» Records for this exercise
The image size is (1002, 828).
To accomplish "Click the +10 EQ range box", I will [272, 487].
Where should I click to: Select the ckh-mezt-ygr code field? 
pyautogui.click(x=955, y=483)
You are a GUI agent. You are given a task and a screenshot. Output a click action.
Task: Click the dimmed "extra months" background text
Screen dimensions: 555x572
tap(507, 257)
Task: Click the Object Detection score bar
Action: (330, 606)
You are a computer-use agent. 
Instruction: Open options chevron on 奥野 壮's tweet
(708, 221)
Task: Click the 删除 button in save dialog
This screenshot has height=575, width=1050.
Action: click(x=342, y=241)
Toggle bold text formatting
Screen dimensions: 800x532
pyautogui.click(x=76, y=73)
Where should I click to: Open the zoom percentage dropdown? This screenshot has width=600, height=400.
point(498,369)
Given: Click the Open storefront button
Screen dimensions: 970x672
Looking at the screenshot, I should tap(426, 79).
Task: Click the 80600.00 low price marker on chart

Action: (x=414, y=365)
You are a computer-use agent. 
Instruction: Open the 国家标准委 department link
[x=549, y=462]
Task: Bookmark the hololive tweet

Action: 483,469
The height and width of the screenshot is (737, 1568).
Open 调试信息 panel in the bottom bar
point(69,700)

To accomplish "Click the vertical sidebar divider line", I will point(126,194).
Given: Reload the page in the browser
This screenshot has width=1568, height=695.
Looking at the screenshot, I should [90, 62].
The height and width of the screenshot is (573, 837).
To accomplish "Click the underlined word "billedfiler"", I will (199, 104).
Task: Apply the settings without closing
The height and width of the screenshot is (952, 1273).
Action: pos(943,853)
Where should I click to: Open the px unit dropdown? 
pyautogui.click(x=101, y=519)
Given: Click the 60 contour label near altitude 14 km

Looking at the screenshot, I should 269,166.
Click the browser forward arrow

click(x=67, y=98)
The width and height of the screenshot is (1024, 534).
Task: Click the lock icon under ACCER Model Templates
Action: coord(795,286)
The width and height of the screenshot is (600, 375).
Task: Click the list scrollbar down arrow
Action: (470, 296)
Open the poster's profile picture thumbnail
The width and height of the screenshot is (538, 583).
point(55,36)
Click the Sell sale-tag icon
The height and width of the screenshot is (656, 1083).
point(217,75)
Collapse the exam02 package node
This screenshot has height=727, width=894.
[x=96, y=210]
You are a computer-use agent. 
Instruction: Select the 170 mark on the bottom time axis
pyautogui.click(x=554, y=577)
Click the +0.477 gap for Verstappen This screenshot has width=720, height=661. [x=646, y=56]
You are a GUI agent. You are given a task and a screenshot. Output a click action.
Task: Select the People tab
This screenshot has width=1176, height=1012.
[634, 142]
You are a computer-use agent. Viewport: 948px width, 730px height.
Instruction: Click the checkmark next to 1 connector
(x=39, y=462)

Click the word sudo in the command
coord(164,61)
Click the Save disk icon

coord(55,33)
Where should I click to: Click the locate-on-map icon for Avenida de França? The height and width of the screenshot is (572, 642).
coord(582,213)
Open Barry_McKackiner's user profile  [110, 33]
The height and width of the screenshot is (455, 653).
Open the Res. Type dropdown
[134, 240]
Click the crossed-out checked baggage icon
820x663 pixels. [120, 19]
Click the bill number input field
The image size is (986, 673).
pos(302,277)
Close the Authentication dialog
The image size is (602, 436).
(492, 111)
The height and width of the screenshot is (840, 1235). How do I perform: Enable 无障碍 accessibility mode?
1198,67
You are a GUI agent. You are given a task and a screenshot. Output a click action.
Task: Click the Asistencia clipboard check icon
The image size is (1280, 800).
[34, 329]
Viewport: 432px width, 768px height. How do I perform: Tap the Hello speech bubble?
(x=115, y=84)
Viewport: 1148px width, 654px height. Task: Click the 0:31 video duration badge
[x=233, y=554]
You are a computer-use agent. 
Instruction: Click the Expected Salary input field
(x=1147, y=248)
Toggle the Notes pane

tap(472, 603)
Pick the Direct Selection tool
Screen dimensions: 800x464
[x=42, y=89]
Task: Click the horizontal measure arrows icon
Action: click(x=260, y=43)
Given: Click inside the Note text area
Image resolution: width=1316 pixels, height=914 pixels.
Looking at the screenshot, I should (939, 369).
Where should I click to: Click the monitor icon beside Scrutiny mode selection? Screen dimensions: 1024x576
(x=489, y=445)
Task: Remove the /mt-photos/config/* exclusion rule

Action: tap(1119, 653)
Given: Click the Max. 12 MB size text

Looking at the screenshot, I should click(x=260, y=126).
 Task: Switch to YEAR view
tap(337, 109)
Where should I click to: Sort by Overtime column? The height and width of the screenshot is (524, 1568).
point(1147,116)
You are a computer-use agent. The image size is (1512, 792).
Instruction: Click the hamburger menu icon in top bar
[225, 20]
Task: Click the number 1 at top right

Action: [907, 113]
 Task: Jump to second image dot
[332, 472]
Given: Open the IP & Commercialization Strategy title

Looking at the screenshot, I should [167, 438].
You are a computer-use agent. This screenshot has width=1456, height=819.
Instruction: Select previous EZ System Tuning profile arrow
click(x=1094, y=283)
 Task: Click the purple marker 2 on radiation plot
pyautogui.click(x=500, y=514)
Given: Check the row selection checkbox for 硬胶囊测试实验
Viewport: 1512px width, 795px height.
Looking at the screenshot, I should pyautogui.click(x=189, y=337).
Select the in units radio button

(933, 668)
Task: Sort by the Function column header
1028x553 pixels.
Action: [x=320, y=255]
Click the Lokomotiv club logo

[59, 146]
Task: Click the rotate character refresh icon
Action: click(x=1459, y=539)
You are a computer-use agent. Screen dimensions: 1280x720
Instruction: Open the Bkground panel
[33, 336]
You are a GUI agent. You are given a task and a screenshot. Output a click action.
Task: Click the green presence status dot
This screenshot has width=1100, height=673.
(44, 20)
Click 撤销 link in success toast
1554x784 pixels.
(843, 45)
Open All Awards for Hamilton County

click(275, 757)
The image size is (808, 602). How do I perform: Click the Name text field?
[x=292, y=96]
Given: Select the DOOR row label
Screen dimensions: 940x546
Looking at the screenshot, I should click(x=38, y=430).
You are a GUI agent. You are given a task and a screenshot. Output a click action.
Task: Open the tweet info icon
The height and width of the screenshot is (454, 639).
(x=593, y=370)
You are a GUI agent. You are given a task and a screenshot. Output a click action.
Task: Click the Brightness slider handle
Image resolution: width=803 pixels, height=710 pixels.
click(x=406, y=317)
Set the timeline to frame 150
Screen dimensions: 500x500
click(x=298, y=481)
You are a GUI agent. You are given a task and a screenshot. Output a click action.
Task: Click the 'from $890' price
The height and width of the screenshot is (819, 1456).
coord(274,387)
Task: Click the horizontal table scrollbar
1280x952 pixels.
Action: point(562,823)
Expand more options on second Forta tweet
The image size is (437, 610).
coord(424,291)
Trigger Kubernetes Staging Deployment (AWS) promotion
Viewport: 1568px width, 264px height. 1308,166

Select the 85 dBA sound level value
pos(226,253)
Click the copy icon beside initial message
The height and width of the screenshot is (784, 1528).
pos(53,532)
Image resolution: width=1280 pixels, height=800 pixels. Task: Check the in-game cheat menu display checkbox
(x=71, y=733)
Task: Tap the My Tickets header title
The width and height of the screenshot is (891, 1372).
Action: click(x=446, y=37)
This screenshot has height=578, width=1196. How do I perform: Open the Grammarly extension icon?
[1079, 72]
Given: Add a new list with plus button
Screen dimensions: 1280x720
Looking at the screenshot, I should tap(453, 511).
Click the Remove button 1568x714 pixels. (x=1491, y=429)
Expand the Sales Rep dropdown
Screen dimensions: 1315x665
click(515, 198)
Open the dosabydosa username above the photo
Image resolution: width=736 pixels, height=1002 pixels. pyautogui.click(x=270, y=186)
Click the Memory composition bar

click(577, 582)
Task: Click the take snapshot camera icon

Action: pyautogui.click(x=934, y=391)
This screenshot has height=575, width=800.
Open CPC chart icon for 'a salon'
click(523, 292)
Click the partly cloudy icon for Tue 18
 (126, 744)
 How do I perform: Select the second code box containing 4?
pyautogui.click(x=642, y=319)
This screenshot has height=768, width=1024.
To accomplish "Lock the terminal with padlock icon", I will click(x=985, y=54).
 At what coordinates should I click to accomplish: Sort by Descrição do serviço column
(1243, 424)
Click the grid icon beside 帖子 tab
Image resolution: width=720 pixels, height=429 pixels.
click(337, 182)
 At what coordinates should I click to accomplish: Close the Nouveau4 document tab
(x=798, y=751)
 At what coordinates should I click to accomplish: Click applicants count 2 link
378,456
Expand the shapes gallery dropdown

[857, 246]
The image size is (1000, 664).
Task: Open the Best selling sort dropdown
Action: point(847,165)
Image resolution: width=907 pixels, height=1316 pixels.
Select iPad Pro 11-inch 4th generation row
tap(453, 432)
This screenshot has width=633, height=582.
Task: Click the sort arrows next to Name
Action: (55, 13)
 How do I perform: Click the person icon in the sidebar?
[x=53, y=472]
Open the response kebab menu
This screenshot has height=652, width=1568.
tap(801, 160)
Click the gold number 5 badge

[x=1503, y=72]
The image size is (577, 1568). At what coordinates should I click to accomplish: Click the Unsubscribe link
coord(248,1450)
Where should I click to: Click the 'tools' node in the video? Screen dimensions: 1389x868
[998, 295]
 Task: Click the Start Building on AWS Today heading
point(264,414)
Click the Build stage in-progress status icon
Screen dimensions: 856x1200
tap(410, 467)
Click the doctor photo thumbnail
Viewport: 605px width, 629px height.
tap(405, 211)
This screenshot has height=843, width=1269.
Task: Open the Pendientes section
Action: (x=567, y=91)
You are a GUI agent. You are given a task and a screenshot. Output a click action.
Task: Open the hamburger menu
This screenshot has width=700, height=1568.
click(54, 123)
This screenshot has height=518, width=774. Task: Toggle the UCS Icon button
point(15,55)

» Problem
Exactly as written, repeat the lines from the start of the listing through the line containing "The height and width of the screenshot is (573, 837).", both included.

» Answer section
The image size is (1002, 828).
To accomplish "Click the +10 EQ range box", I will [272, 487].
Where should I click to: Select the ckh-mezt-ygr code field? 
pyautogui.click(x=955, y=483)
You are a GUI agent. You are given a task and a screenshot. Output a click action.
Task: Click the dimmed "extra months" background text
Screen dimensions: 555x572
tap(507, 257)
Task: Click the Object Detection score bar
Action: (330, 606)
You are a computer-use agent. 
Instruction: Open options chevron on 奥野 壮's tweet
(708, 221)
Task: Click the 删除 button in save dialog
This screenshot has height=575, width=1050.
Action: click(x=342, y=241)
Toggle bold text formatting
Screen dimensions: 800x532
pyautogui.click(x=76, y=73)
Where should I click to: Open the zoom percentage dropdown? This screenshot has width=600, height=400.
point(498,369)
Given: Click the Open storefront button
Screen dimensions: 970x672
Looking at the screenshot, I should tap(426, 79).
Task: Click the 80600.00 low price marker on chart

Action: (x=414, y=365)
You are a computer-use agent. 
Instruction: Open the 国家标准委 department link
[x=549, y=462]
Task: Bookmark the hololive tweet

Action: 483,469
The height and width of the screenshot is (737, 1568).
Open 调试信息 panel in the bottom bar
point(69,700)

To accomplish "Click the vertical sidebar divider line", I will point(126,194).
Given: Reload the page in the browser
This screenshot has width=1568, height=695.
Looking at the screenshot, I should [90, 62].
The height and width of the screenshot is (573, 837).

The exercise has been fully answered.